Single nucleotide polymorphisms related to lipid metabolism, obesity, circadian rhythm, immune system, and estrogens were previously screened and selected according to previously published procedures58,59. Blood samples were obtained from study participants and stored at − 80 °C until DNA extraction. Genomic DNA from each participant was isolated using the QIAamp DNA Blood Mini Kit (Qiagen Sciences, Inc, Germantown, MD, USA). DNA concentration and quality were assured in a nanodrop ND-2000 spectrophotometer (ThermoScientific, Waltham, MA, USA). Gene genotyping was performed using TaqMan OpenArray plates with the QuantStudio™ 12 K Flex Real-Time PCR System (Life Technologies Inc., Carlsbad, CA, USA) according to the manufacturer’s instructions60. The results obtained were analyzed with the TaqMan Genotyper software61. Duplicates of the samples were made, obtaining more than 99% of technically valid genotypes.

COVID-19 data collection

The participants answered a detailed survey of 24 questions related to COVID-19 disease. Questions were stratified into 4 different sections designed to determine: 1—the degree of exposure to SARS-CoV-2, 2—the diagnosis of the disease, 3—symptomatology and severity of the symptoms and 4—associated risk factors. The responses to each of these sections were analyzed and categorized in different clusters according to the following criteria:

  1. 1.

    Degree of exposure to SARS-CoV-2 Low (Constant home confinement + No contact with people infected by COVID-19), Medium (Rest of participants), High (Coexistence with a person infected by COVID-19/No adherence to COVID-19 security guidelines/Participants with possible exposure to COVID-19 at work).

  2. 2.

    Diagnosis of the disease Not infected (Negative PCR/Negative serological test/No perception of symptoms or disease), Not clear (Possible infection but no diagnostic test was performed), Infected by SARS-CoV-2 (Positive PCR / Positive serological test/Typical COVID-19 symptomatology / Diagnosis by medical presumption).

  3. 3.

    Symptomatology and severity (Table 5) Null (No symptoms/Symptoms described by participant as chronic and not associated with COVID-19), Mild-moderate (Mild and moderate symptoms 1–3 weeks/Mild symptoms > 3 weeks/Severe symptoms ≤ 1 week), Severe (Hospitalization period/Pneumonia caused by COVID19/Moderate or severe symptoms > 3 weeks/Severe symptoms 1–3 weeks).

  4. 4.

    Associated risk factors Low (0 risk groups), Medium (1 risk group), High (> 1 risk group). Risk groups associated with COVID-19 described: hypertension, diabetes, heart disease, chronic lung disease, chronic kidney disease, immunosuppression, liver pathology, cancer and pregnancy.
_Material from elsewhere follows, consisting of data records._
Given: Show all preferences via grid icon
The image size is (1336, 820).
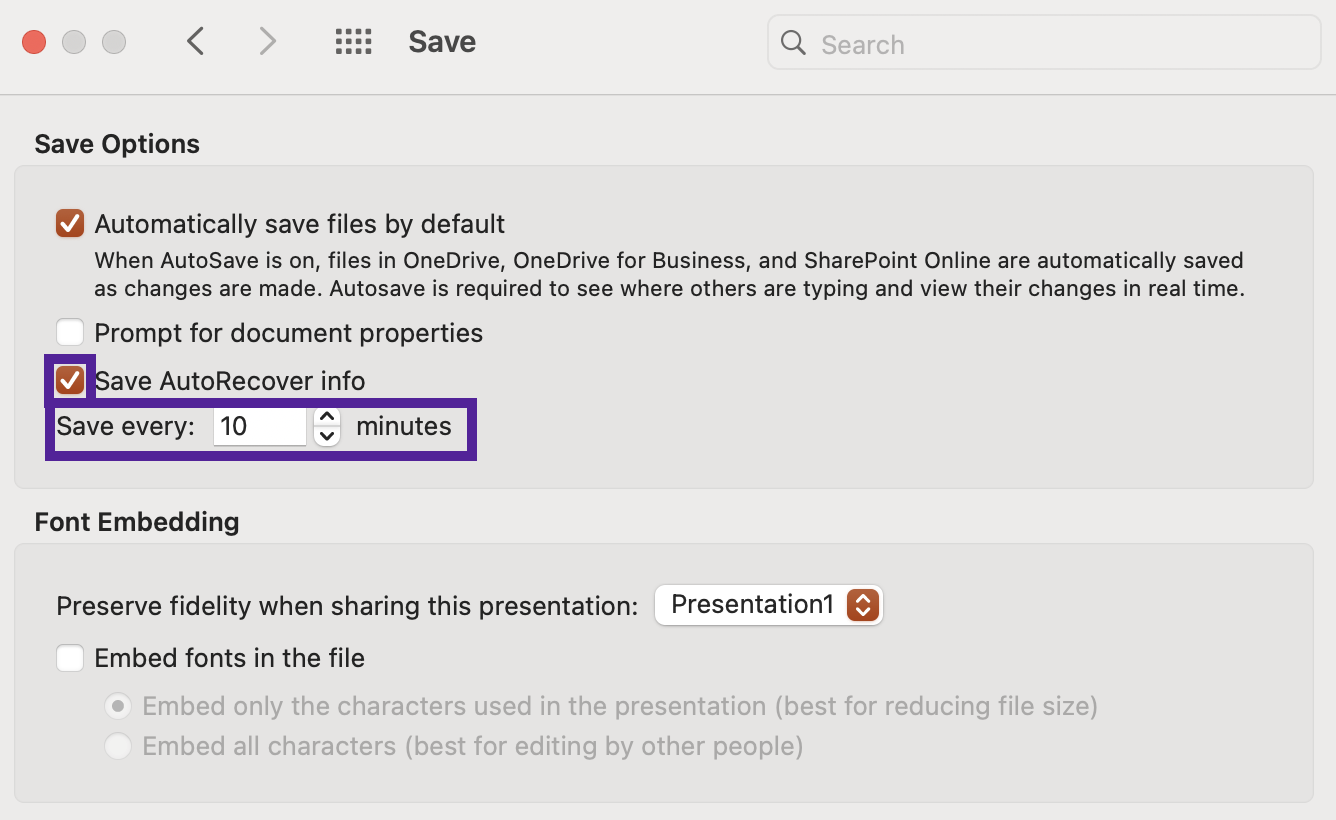Looking at the screenshot, I should point(353,42).
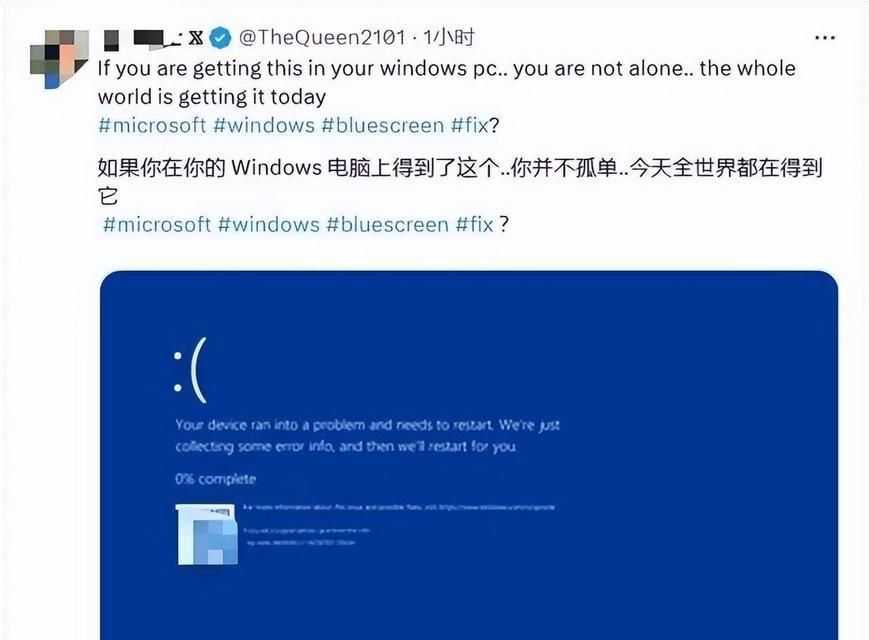This screenshot has width=869, height=640.
Task: Click the blurred QR code in the image
Action: (x=207, y=534)
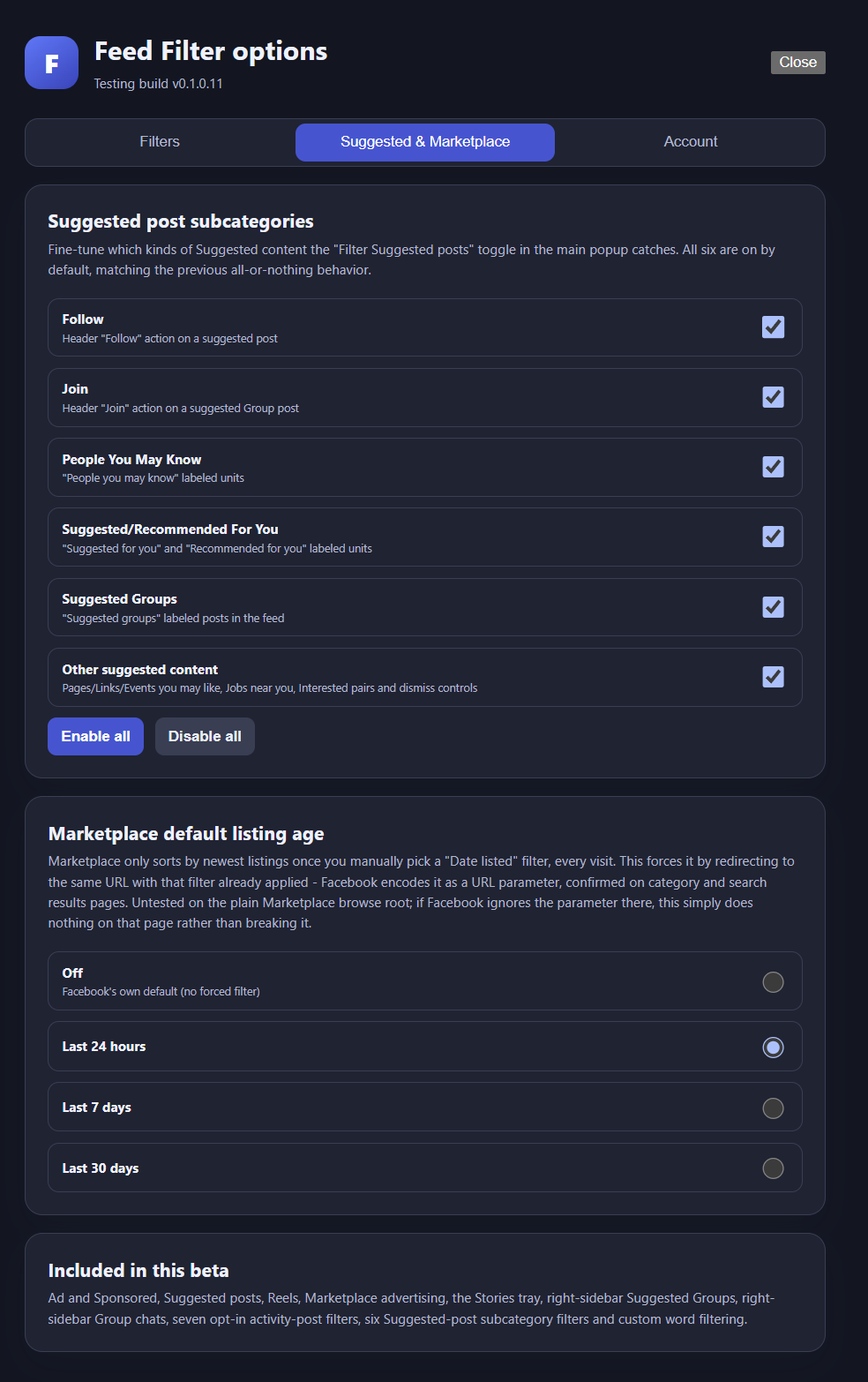Viewport: 868px width, 1382px height.
Task: Select the Suggested & Marketplace tab
Action: point(425,142)

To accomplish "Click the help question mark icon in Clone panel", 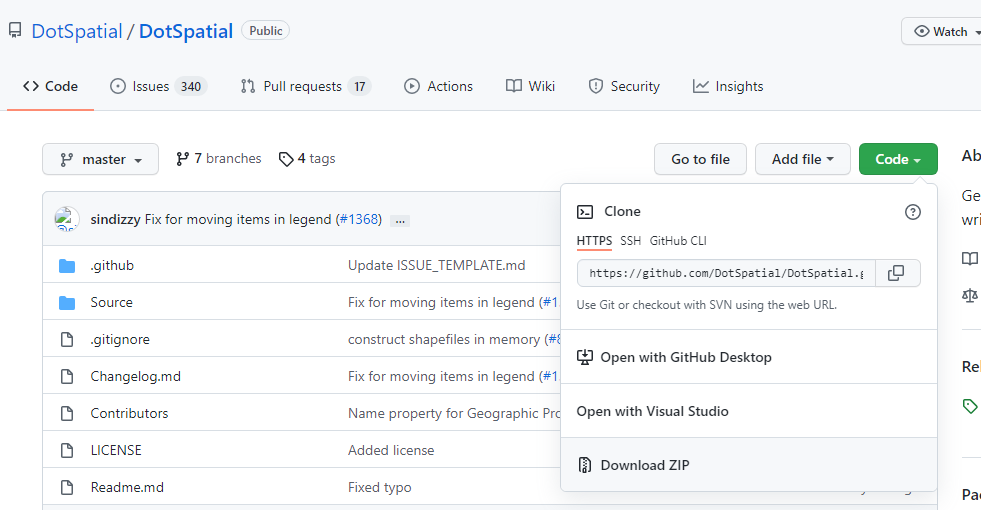I will [x=912, y=212].
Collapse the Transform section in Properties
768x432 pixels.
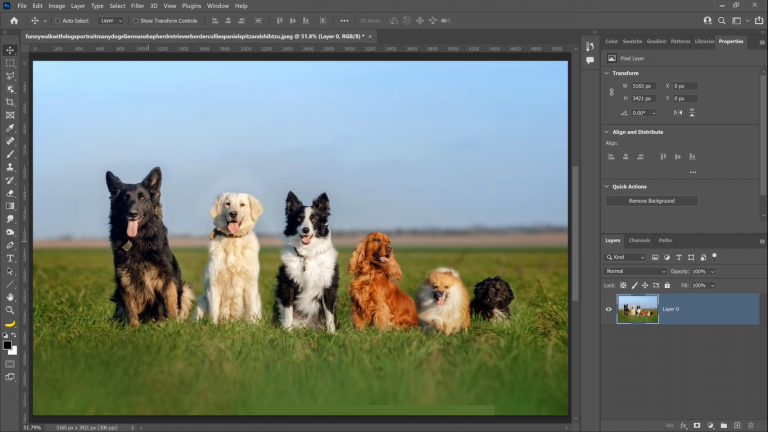click(x=607, y=73)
Table 5 COVID-19 symptomatology used to define severity of disease.

Statistical analysis

The R software, version 3.6.1, was used for all the statistical analyses62. A significance level of 0.05 was used in bilateral tests. Missing data was multiple imputed using the mice package, based on conditional chained equations, and using the default imputation methods, namely predictive mean matching for numeric variables, logistic regression for binary variables, polytomous regression for categorical data, and proportional odds logistic regression for ordinal variables63. Pooled estimates of parameters and 95% confidence intervals, as well as of p values were obtained afterwards from the multiple imputations64. The rms package was used to derive ordinal logistic models in the proportional-odds version. These models were fitted to predict infection status for the whole dataset, and symptoms severity in the infected stratum of the sample. A wide set of 26 SNPs related to metabolism and nutrition was tested for significance in the prediction of these endpoints, and sex, age, risk, exposition to infection, hypertension, symptoms severity and smoking status were used as adjustment variables. Multiple-test correction of p-values was controlled with the Bonferroni method. The model was validated through bootstrap, using 2000 resamples. An additive model was adopted for the SNPs, where the effect of a homozygotic minor allele genotype is twice the effect of the heterozygotic allele genotype. The use of a codominant or a dominant model did not improve the fit in general, so they were not used. The significance of medication and diet variables was tested by including them in the model in the form of an additive term or an interaction with the rs7412 SNP.